Havia um diálogo em sua mente. Uma visita recente ao médico, ele acompanhado de sua esposa. Sentados à frente de um doutor grisalho, ouviam recomendações sobre uma certa doença que destruía, há algum tempo, toda a vida amorosa que o casal chegou a ter.
—Esquizofrenia —contava o senhor, —é um caso complicado de se resolver. Acredito que possa lhes recomendar uma mudança. Abandonem o desnecessário, partam para algum lugar tranquilo. Um campo, talvez, ou uma chácara. Construam uma casa na árvore! Seria interessante para o tratamento do senhor Cody.
—Não pode ser... —A cabeça de Cody estava prestes a explodir.
Havia outros momentos rompendo as fronteiras de suas lembranças.
Escutava gritos em sua mente, gritos da esposa, dos filhos. Violência demais, loucura demais. Cody perdia o controle, quebrava móveis, batia em seus familiares.

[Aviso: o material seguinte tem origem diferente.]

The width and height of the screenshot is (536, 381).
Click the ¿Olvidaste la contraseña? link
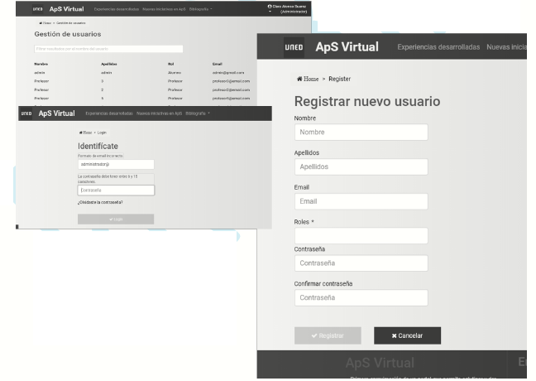(100, 202)

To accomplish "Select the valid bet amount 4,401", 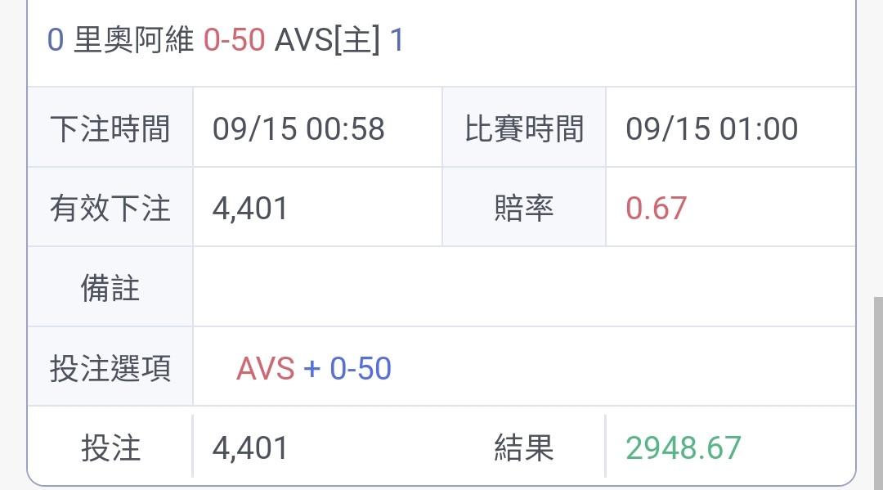I will click(x=250, y=209).
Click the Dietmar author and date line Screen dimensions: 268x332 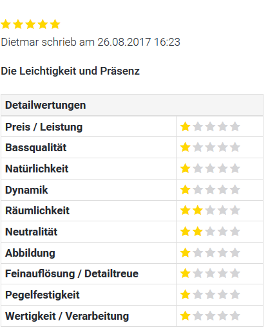90,42
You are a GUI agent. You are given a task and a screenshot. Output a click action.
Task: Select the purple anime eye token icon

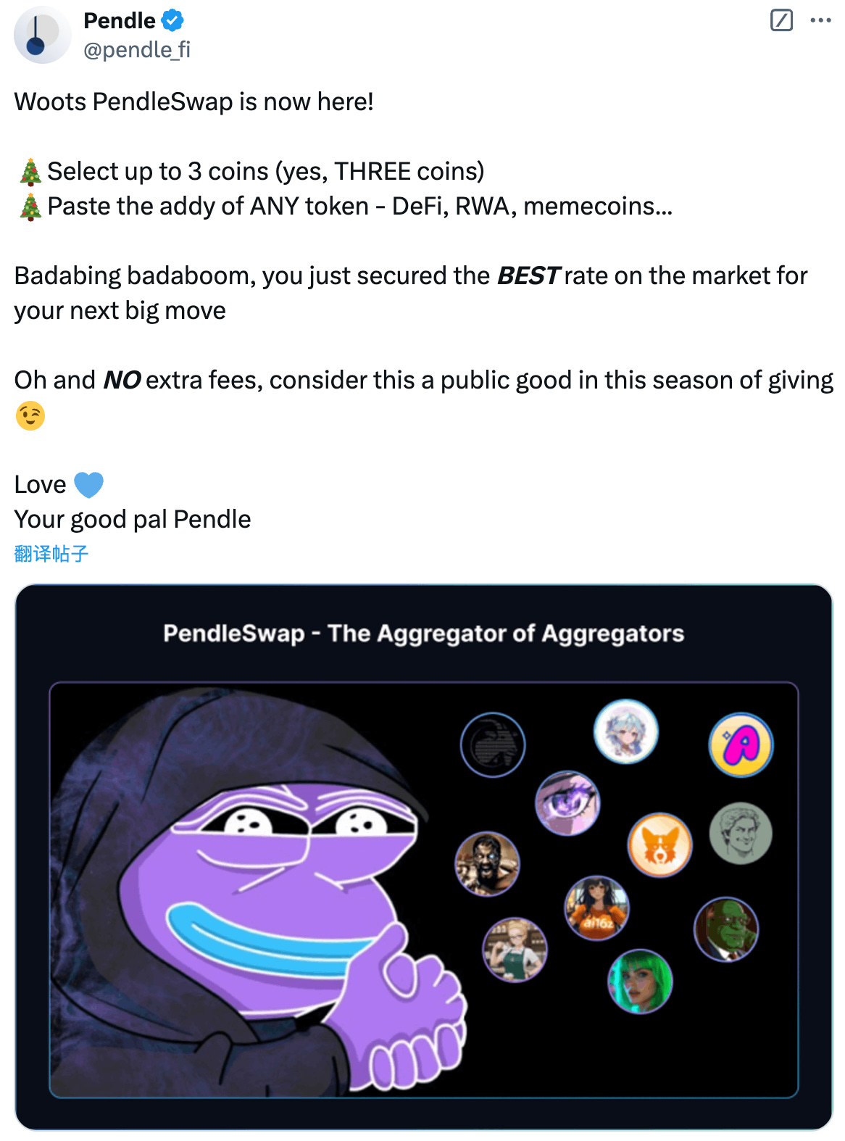[x=567, y=802]
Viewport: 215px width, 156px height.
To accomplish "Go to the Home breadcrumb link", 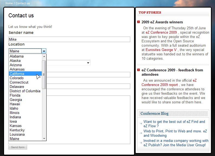I will click(9, 3).
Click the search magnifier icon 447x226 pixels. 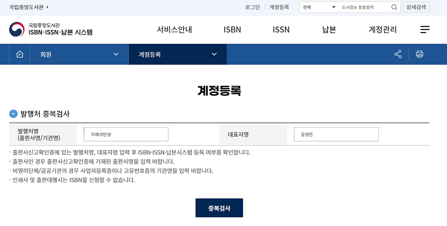tap(394, 7)
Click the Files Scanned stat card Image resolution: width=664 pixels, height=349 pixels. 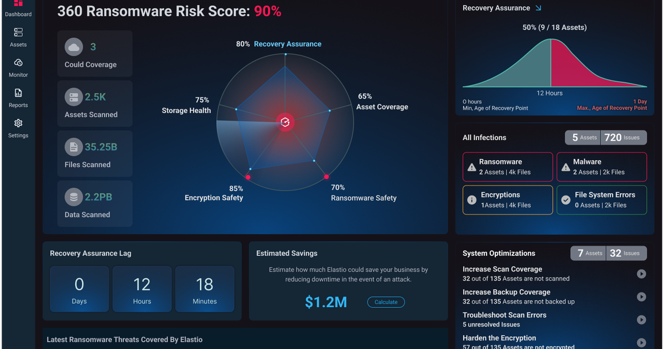95,153
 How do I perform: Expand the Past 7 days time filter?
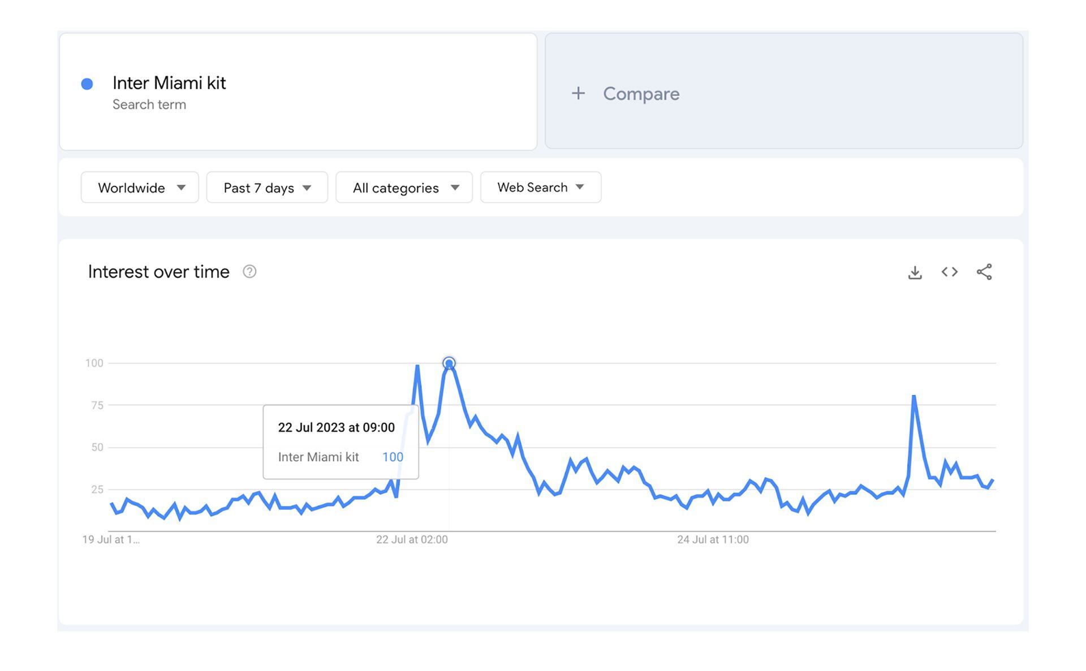(267, 188)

Mudaram-se para a casa na árvore esperando que as situação fosse reparada, em vão.
Ali, Cody matou todos aqueles que amava.
—Você é mau, Cody.
—Quem disse isso?
—Você é uma pessoa ruim.
Não havia ninguém ali. Somente Cody, e os corpos da família que ele próprio destruiu.
—Apareça!
—Eu estou aqui. Eu sou tudo o que você vê.
—O que está falando?
As paredes sorriram, o teto lacrimejou.
A casa estava viva.
—Você matou sua família.
—Eu não sabia! Eu estava louco, estava perdido! Não sabia o que estava fazendo!
O chão oscilou.
—Você matou todos eles, Cody.
Cody fugiu.
—Pare, pare de me atormentar, pare!
Móveis tombavam à sua frente, os vidros das janelas estilhaçavam. Lá fora, o tempo estava bom, um sol fragilizado por nuvens graciosas. Era tão atraente, tão chamativo. Um céu belo, capaz de livrar um homem de todos os seus problemas, de extinguir quaisquer que fossem as dores.
Cody apoiou-se na amurada de uma das janelas.
—Até quando pretende fugir?
—Pare de me atormentar!
—Você matou seus filhos!
—Pare!
—Você destruiu tudo!
—PARE!
Puxou o corpo para fora, a brisa o acolheu. Sentia-se uma pluma no vento, carregado de um lado para o outro numa fantasia momentânea que durou somente um instante. Não gritou, não chorou, não fez nada. Sentiu-se livre, pela primeira vez na vida; ao fim, encontrara a chave para sua liberdade, e ela estava ali, na queda, na morte.
O estrondo do corpo contra o solo foi grande, mas ninguém escutou. Demorariam alguns dias até que alguém encontrasse os corpos, mais outras horas até que conseguissem entender o ocorrido. Mais tarde, noticiariam sobre a família que fora assassinada por um esquizofrênico que suicidou logo a seguir, e então tudo seria esquecido.
Ninguém saberia sobre as alucinações, sobre os delírios, muito menos sobre a casa que tanto o atormentou.